I started looking up care homes for MS patients, so my family wouldn’t have to deal with all the difficult things I bring with my MS. After a few days of meditation and healing, I decided that getting upset was a waste of time and energy. I realized that if the house was different downstairs then when I was ill I wouldn’t have to feel trapped and isolated, I could use my scooter or a wheelchair to get around. As I’m a chartered engineer, I have the skills and knowledge to know what I had to do, so I got on with designing a new ground floor and outside space for the house.
That was the start of a year-long project, doing whatever it took to transform our house. I was astounded by the support and funding we received along the way and looking back, it just shows that good things can come from bad.
Now, our gorgeous bedroom is downstairs next to our beautiful shower room. My scooter lives in the utility room, ready to whizz me out into the garden I couldn’t go into for three years as the ground was so uneven. If I’m ill, I can be wheeled around and still be part of the family. Getting this work done has made the world of difference to us all.
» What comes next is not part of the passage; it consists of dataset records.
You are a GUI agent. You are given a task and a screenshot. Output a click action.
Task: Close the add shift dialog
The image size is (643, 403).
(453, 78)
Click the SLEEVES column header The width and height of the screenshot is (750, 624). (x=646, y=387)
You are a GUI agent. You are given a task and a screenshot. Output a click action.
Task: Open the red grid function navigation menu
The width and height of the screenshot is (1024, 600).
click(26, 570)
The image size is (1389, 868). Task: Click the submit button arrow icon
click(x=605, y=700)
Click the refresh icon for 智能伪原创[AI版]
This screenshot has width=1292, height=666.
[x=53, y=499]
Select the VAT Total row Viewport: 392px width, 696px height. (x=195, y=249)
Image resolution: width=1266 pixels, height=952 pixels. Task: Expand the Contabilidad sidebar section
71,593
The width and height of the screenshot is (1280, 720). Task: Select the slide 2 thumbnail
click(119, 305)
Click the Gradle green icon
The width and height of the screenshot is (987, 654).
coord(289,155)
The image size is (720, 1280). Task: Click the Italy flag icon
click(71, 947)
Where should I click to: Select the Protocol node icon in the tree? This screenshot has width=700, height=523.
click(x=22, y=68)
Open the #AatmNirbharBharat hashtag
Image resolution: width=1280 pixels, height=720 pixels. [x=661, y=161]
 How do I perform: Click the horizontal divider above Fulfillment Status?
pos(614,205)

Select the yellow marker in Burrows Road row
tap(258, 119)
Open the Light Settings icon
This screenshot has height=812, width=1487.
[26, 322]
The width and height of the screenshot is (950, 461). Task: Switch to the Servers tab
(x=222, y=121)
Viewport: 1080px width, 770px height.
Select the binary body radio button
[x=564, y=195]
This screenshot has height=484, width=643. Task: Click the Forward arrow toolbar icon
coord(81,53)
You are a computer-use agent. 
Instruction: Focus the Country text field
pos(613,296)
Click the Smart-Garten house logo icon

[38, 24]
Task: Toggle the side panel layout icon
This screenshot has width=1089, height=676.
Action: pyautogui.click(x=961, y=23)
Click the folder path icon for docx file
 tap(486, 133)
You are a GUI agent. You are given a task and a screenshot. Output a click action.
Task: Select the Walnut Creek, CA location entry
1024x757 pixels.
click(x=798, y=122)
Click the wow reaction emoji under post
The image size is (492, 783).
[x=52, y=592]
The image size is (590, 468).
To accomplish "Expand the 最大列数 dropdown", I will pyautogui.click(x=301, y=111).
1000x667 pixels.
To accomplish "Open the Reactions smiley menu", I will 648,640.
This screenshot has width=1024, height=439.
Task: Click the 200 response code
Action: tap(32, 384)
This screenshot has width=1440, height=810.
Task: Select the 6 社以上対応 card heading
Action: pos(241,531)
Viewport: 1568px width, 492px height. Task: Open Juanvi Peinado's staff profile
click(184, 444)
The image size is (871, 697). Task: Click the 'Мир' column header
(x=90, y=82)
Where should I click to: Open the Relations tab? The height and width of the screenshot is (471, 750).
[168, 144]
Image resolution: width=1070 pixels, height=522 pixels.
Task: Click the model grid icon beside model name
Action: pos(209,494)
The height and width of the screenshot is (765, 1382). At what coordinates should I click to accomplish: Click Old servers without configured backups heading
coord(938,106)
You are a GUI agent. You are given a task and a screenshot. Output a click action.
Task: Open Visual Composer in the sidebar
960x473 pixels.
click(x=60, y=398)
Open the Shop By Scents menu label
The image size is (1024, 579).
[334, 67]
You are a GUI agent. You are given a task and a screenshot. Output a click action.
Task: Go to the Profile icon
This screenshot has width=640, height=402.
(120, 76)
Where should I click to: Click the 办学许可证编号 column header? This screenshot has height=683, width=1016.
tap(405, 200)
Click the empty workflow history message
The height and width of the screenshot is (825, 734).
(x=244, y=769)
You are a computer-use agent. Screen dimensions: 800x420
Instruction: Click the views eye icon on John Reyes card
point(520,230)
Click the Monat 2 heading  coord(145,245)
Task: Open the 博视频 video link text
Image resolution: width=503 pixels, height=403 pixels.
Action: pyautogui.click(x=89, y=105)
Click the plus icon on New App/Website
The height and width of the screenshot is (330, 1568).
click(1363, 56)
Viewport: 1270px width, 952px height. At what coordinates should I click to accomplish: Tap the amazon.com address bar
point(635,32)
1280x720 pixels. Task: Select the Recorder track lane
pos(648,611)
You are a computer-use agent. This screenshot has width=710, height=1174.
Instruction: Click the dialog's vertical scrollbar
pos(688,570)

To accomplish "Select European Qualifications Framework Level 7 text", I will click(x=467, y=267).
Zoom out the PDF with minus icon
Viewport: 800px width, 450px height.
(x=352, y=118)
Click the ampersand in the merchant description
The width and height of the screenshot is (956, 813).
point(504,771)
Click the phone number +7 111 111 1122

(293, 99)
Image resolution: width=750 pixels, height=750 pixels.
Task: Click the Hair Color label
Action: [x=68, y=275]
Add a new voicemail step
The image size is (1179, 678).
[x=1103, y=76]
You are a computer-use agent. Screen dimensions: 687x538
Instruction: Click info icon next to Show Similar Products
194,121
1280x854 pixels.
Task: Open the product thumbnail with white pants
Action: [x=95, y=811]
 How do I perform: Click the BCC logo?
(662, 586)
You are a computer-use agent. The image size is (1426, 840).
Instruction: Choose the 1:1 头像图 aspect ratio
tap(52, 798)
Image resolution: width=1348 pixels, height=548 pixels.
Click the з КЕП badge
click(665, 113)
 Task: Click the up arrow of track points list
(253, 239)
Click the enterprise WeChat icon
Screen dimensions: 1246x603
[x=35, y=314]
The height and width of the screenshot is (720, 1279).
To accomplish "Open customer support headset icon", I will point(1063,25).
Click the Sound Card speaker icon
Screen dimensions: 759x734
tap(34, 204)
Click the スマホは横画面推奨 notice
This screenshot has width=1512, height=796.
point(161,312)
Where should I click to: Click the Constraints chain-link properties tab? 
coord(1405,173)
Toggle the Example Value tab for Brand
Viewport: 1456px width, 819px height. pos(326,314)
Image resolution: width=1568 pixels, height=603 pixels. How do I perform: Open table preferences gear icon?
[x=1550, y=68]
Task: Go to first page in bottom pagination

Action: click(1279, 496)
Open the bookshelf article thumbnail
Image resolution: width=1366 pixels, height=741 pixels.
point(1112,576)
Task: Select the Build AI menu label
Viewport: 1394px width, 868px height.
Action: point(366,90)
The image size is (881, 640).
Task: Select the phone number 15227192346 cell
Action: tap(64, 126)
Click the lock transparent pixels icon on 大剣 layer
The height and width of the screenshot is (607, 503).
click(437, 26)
At the moment, my biggest worry is about my daughter and if she will be OK starting big school. It’s funny, I know I’m expected to have worries because I have such difficult symptoms to live with but I don’t have any worries about my health. OMS has given me and my family such a strong and positive foundation that MS isn’t a feature in our lives, just the symptoms I have to manage. I’ve been properly following OMS for three years now and now my MS has changed from ‘rapid and aggressive’ to ‘dormant’, gradually symptoms are dropping of the list and things I thought I’d lost are returning. It’s an incredibly slow process but it’s happening and it’s wonderful.
I find the two most difficult things about dealing with MS are the uncertainty and unpredictability of my body. My life with MS is totally different to anyone else’s life with MS and, because of that I can feel incredibly lonely. My condition just after diagnosis could change hour by hour. This can still happen if I have an infection but things are steadier more often than not now. When things get uncertain and anxiety creeps in, I take a breath and remind myself to not look too far ahead. My mum has a wonderful phrase, “keep on inching” and that’s what I tell myself. By just taking that next breath, that next step or that next bite and concentrating on the immediate situation in front of me I get through. Then when I reflect on where I am, I’m amazed I have made it through. So, if you’re in a difficult place, for whatever reason, just keep inching. When you look back after an hour, a day or a week you’ll surprise yourself at how well you’ve done.